Abstract Bovine mammary epithelial cells (BMECs) are essential for lactation in the dairy cow mammary gland, and are often used as a cellular model to study changes in inflammatory responses and lactation functions with exogenous stimuli. Prolactin (PRL) promotes milk protein synthesis by continuously activating the Janus kinase 2 and signal transducer and activator of transcription 5 (JAK2-STAT5) pathway. Lipopolysaccharides (LPS) activates inflammatory responses in cells and inhibits casein synthesis, but the exact mechanism is still unclear.
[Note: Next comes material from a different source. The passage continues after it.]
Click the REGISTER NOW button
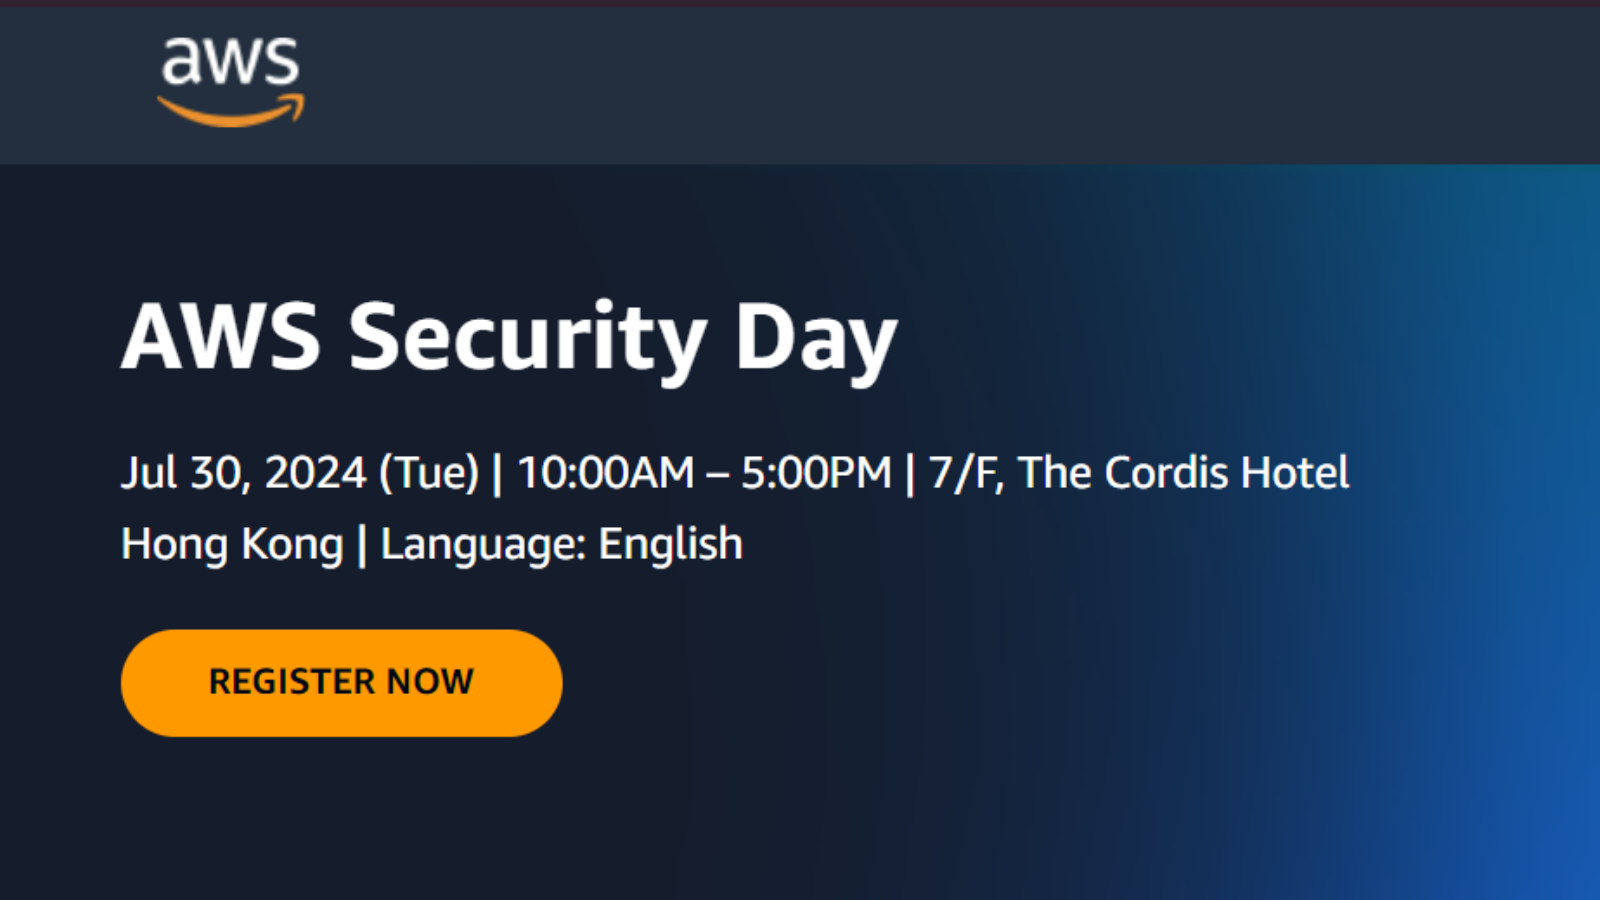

Suppressor of cytokine signaling-3 (SOCS3) is a negative regulator of the JAK-STATs signaling pathway, and regulates a variety of inflammatory responses by inhibiting STAT3. Previous studies also suggested that SOCS3 plays a role in the development and involution of bovine mammary glands. The purpose of this study was to investigate whether LPS activated SOCS3, and whether SOCS3 resisted the regulation of casein synthesis by PRL in a JAK2-STAT5-dependent manner. We treated in vitro BMECs with 125 ng/mL PRL, 10 μg/mL LPS, SOCS3 siRNA (silencing), a SOCS3-GFP adenovirus overexpression vector, or combinations, to determine β-casein expression. We demonstrated that PRL up-regulated phospho-JAK2, phsopho-STAT5 and β-casein expression, whereas LPS caused the opposite effects, and activated SOCS3. SOCS3 overexpression interrupted the JAK2-STAT5 pathway in BMECs. With SOCS3 was silenced, LPS could not activate the JAK2-STAT5 pathway, and no inhibition of β-casein expression was observed. In conclusion, we showed that LPS activated SOCS3 in BMECs, antagonized the JAK2-STAT5 pathway via SOCS3 regulation, and ultimately reduced β-casein expression in these cells.